** start of DATA FOR THIS EXERCISE **
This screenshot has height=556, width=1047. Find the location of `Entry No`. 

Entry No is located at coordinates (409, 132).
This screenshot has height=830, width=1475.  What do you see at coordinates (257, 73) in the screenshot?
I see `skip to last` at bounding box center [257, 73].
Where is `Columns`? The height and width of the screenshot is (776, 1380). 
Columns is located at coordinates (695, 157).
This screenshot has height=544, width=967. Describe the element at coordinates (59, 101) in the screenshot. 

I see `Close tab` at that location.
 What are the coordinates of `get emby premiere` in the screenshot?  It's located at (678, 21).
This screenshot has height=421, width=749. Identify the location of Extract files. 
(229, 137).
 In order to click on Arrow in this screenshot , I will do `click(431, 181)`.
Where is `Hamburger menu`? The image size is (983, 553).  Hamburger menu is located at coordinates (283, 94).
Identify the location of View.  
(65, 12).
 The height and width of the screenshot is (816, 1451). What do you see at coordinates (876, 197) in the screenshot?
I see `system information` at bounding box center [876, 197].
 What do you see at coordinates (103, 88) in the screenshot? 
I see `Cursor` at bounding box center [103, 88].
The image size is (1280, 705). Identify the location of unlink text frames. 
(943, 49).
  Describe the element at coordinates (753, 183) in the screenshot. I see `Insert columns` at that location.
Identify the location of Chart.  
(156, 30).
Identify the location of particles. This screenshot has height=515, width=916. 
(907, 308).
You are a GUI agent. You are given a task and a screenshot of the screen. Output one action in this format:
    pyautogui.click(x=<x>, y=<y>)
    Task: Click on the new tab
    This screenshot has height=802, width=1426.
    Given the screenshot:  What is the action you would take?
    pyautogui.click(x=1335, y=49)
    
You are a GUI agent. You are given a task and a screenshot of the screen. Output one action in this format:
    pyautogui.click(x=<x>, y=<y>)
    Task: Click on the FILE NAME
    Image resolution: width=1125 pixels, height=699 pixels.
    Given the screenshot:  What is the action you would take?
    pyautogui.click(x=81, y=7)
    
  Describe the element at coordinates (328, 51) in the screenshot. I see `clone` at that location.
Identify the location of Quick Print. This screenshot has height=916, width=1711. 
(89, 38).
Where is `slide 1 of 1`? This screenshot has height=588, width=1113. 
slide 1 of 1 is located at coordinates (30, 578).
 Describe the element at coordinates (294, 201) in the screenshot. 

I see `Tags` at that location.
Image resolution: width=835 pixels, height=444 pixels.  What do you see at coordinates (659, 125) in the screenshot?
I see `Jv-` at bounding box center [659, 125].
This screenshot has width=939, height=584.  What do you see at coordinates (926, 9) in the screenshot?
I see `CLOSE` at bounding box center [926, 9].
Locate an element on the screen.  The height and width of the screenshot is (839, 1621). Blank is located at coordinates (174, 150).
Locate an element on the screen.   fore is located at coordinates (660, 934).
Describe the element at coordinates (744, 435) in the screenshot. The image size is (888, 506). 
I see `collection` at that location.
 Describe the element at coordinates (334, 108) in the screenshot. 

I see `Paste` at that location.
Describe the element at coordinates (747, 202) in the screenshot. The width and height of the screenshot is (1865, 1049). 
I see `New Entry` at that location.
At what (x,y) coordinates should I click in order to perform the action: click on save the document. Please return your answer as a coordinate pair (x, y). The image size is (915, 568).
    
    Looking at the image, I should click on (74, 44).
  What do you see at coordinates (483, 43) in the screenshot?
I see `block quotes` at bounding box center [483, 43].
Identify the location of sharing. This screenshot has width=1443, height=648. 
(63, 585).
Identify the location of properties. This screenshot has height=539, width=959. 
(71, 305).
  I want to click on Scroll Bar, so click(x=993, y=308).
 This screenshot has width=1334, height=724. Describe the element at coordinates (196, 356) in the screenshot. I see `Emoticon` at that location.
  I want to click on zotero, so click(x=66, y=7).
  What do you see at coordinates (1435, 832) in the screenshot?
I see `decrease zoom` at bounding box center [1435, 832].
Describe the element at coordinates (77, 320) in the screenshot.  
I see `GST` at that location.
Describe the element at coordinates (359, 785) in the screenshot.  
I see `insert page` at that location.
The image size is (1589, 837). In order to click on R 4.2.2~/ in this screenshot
** end of DATA FOR THIS EXERCISE **
TASK TO COMPLETE: Return all of the data above as a JSON array of strings, one string per line, leaving out any blank lines.

RESULT FOR THIS TASK:
[
  "This screenshot has height=556, width=1047. Find the location of `Entry No`. ",
  "Entry No is located at coordinates (409, 132).",
  "This screenshot has height=830, width=1475.  What do you see at coordinates (257, 73) in the screenshot?",
  "I see `skip to last` at bounding box center [257, 73].",
  "Where is `Columns`? The height and width of the screenshot is (776, 1380). ",
  "Columns is located at coordinates (695, 157).",
  "This screenshot has height=544, width=967. Describe the element at coordinates (59, 101) in the screenshot. ",
  "I see `Close tab` at that location.",
  " What are the coordinates of `get emby premiere` in the screenshot?  It's located at (678, 21).",
  "This screenshot has height=421, width=749. Identify the location of Extract files. ",
  "(229, 137).",
  " In order to click on Arrow in this screenshot , I will do `click(431, 181)`.",
  "Where is `Hamburger menu`? The image size is (983, 553).  Hamburger menu is located at coordinates (283, 94).",
  "Identify the location of View.  ",
  "(65, 12).",
  " The height and width of the screenshot is (816, 1451). What do you see at coordinates (876, 197) in the screenshot?",
  "I see `system information` at bounding box center [876, 197].",
  " What do you see at coordinates (103, 88) in the screenshot? ",
  "I see `Cursor` at bounding box center [103, 88].",
  "The image size is (1280, 705). Identify the location of unlink text frames. ",
  "(943, 49).",
  "  Describe the element at coordinates (753, 183) in the screenshot. I see `Insert columns` at that location.",
  "Identify the location of Chart.  ",
  "(156, 30).",
  "Identify the location of particles. This screenshot has height=515, width=916. ",
  "(907, 308).",
  "You are a GUI agent. You are given a task and a screenshot of the screen. Output one action in this format:",
  "    pyautogui.click(x=<x>, y=<y>)",
  "    Task: Click on the new tab",
  "    This screenshot has height=802, width=1426.",
  "    Given the screenshot:  What is the action you would take?",
  "    pyautogui.click(x=1335, y=49)",
  "You are a GUI agent. You are given a task and a screenshot of the screen. Output one action in this format:",
  "    pyautogui.click(x=<x>, y=<y>)",
  "    Task: Click on the FILE NAME",
  "    Image resolution: width=1125 pixels, height=699 pixels.",
  "    Given the screenshot:  What is the action you would take?",
  "    pyautogui.click(x=81, y=7)",
  "  Describe the element at coordinates (328, 51) in the screenshot. I see `clone` at that location.",
  "Identify the location of Quick Print. This screenshot has height=916, width=1711. ",
  "(89, 38).",
  "Where is `slide 1 of 1`? This screenshot has height=588, width=1113. ",
  "slide 1 of 1 is located at coordinates (30, 578).",
  " Describe the element at coordinates (294, 201) in the screenshot. ",
  "I see `Tags` at that location.",
  "Image resolution: width=835 pixels, height=444 pixels.  What do you see at coordinates (659, 125) in the screenshot?",
  "I see `Jv-` at bounding box center [659, 125].",
  "This screenshot has width=939, height=584.  What do you see at coordinates (926, 9) in the screenshot?",
  "I see `CLOSE` at bounding box center [926, 9].",
  "Locate an element on the screen.  The height and width of the screenshot is (839, 1621). Blank is located at coordinates (174, 150).",
  "Locate an element on the screen.   fore is located at coordinates (660, 934).",
  "Describe the element at coordinates (744, 435) in the screenshot. The image size is (888, 506). ",
  "I see `collection` at that location.",
  " Describe the element at coordinates (334, 108) in the screenshot. ",
  "I see `Paste` at that location.",
  "Describe the element at coordinates (747, 202) in the screenshot. The width and height of the screenshot is (1865, 1049). ",
  "I see `New Entry` at that location.",
  "At what (x,y) coordinates should I click in order to perform the action: click on save the document. Please return your answer as a coordinate pair (x, y). The image size is (915, 568).",
  "    Looking at the image, I should click on (74, 44).",
  "  What do you see at coordinates (483, 43) in the screenshot?",
  "I see `block quotes` at bounding box center [483, 43].",
  "Identify the location of sharing. This screenshot has width=1443, height=648. ",
  "(63, 585).",
  "Identify the location of properties. This screenshot has height=539, width=959. ",
  "(71, 305).",
  "  I want to click on Scroll Bar, so click(x=993, y=308).",
  " This screenshot has width=1334, height=724. Describe the element at coordinates (196, 356) in the screenshot. I see `Emoticon` at that location.",
  "  I want to click on zotero, so click(x=66, y=7).",
  "  What do you see at coordinates (1435, 832) in the screenshot?",
  "I see `decrease zoom` at bounding box center [1435, 832].",
  "Describe the element at coordinates (77, 320) in the screenshot.  ",
  "I see `GST` at that location.",
  "Describe the element at coordinates (359, 785) in the screenshot.  ",
  "I see `insert page` at that location.",
  "The image size is (1589, 837). In order to click on R 4.2.2~/ in this screenshot"
]